──────── PAGE ────────

An Introduction to the Sling Feature Model

See also the Sling Website Feature Model documentation which includes tutorials and examples.

OSGi is a platform capable of running large applications for a variety of purposes, including rich client applications, server-side systems and cloud and container based architectures. Typical OSGi applications are assembled out of bundles and configured through both, OSGi configurations and framework properties (though these are less frequently used than OSGi configurations). Depending on the nature of the application, there might be additional artifact types involved.

As these applications are generally based on many bundles, describing each bundle individually in the application definition becomes unwieldy once the number of bundles reaches a certain level. Additionally, OSGi has no mechanism to describe other elements of the application definition, such as configuration or custom artifacts.

While bundles already provide a good way to define rather small, coherent modules, there is often a need to distribute or provision a set of such bundles together with some configuration. Or if you want to build a set of applications (for example microservices) which share certain parts (like a foundation) the need for a higher level building block arises.

The Sling OSGi Feature Model introduces such a higher level building block to describe OSGi applications or parts of it that encapsulates the details of the various components that the feature is built up from. It allows the description of an entire OSGi-based application based on reusable components and includes everything related to this application, including bundles, configuration, framework properties, capabilities, requirements and custom artifacts.

────────

- _AIM 1_: Reproduce the Sling Feature Model text word for word, from "While bundles already" to "and custom artifacts.", with both ends included.
- _AIM 2_: Format the lines of the entries as a JSON list of strings, one string per line and no blank lines, from the line holding "Select the Dragino LHT65 device checkbox" to the end of the entries, both ends included. Omit the pictures.
The text and the entries come from unrelated sources.

──────── TASK INPUT ────────

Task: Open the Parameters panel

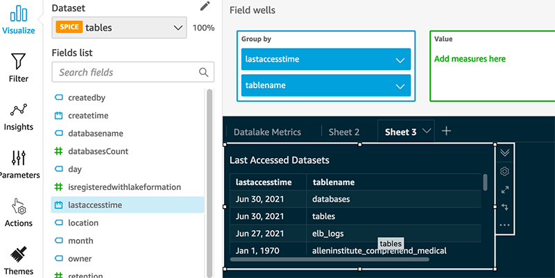Action: pos(19,164)
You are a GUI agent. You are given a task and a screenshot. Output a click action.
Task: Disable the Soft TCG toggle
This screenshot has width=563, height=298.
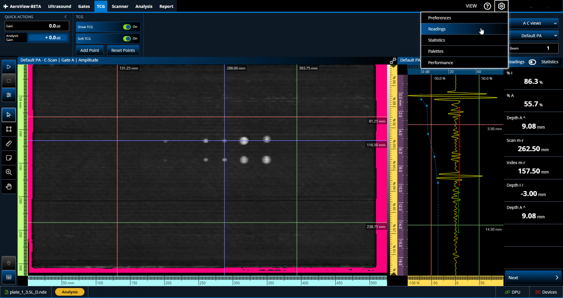click(x=127, y=38)
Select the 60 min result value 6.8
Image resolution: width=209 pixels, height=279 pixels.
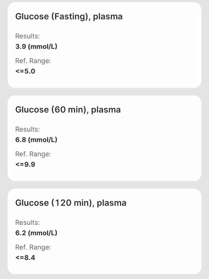(20, 140)
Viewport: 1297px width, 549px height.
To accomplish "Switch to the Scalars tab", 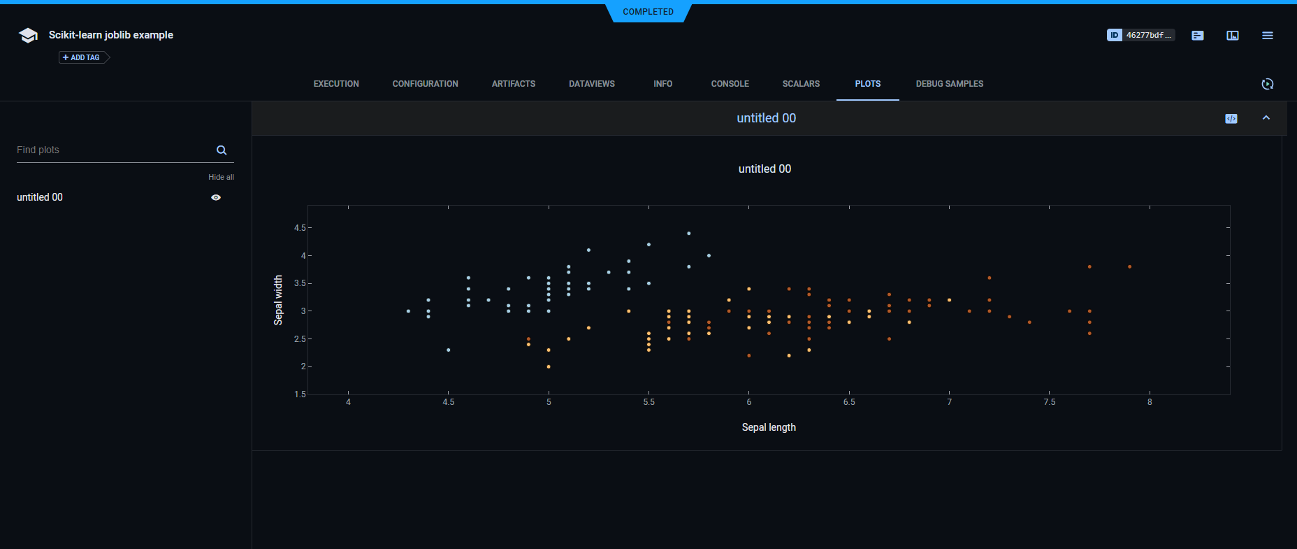I will pyautogui.click(x=801, y=84).
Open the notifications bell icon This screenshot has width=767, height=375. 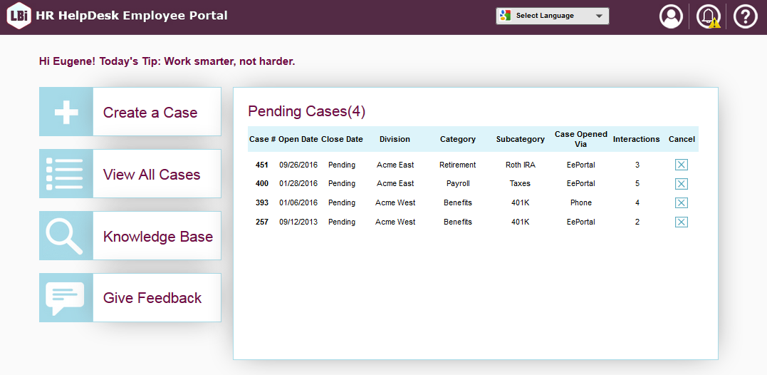click(x=708, y=16)
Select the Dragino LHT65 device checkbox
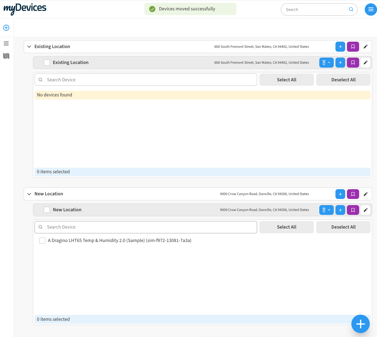 (42, 241)
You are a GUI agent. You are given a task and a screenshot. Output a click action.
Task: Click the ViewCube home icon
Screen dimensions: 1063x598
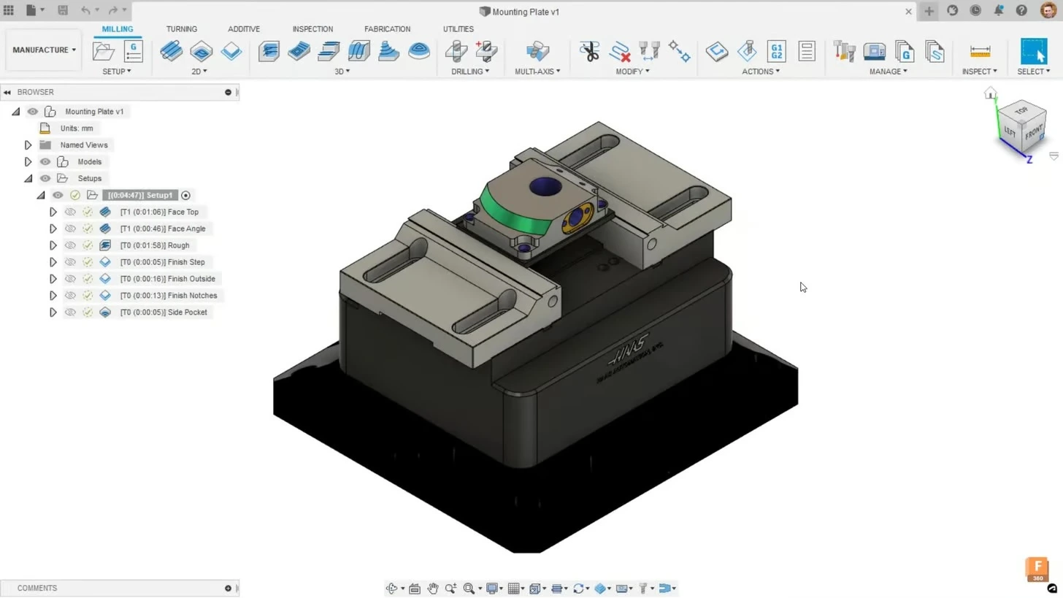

────────

- _SOLUTION 1_:
While bundles already provide a good way to define rather small, coherent modules, there is often a need to distribute or provision a set of such bundles together with some configuration. Or if you want to build a set of applications (for example microservices) which share certain parts (like a foundation) the need for a higher level building block arises.

The Sling OSGi Feature Model introduces such a higher level building block to describe OSGi applications or parts of it that encapsulates the details of the various components that the feature is built up from. It allows the description of an entire OSGi-based application based on reusable components and includes everything related to this application, including bundles, configuration, framework properties, capabilities, requirements and custom artifacts.

- _SOLUTION 2_:
[
  "Select the Dragino LHT65 device checkbox",
  " (42, 241)",
  "You are a GUI agent. You are given a task and a screenshot. Output a click action.",
  "Task: Click the ViewCube home icon",
  "Screen dimensions: 1063x598"
]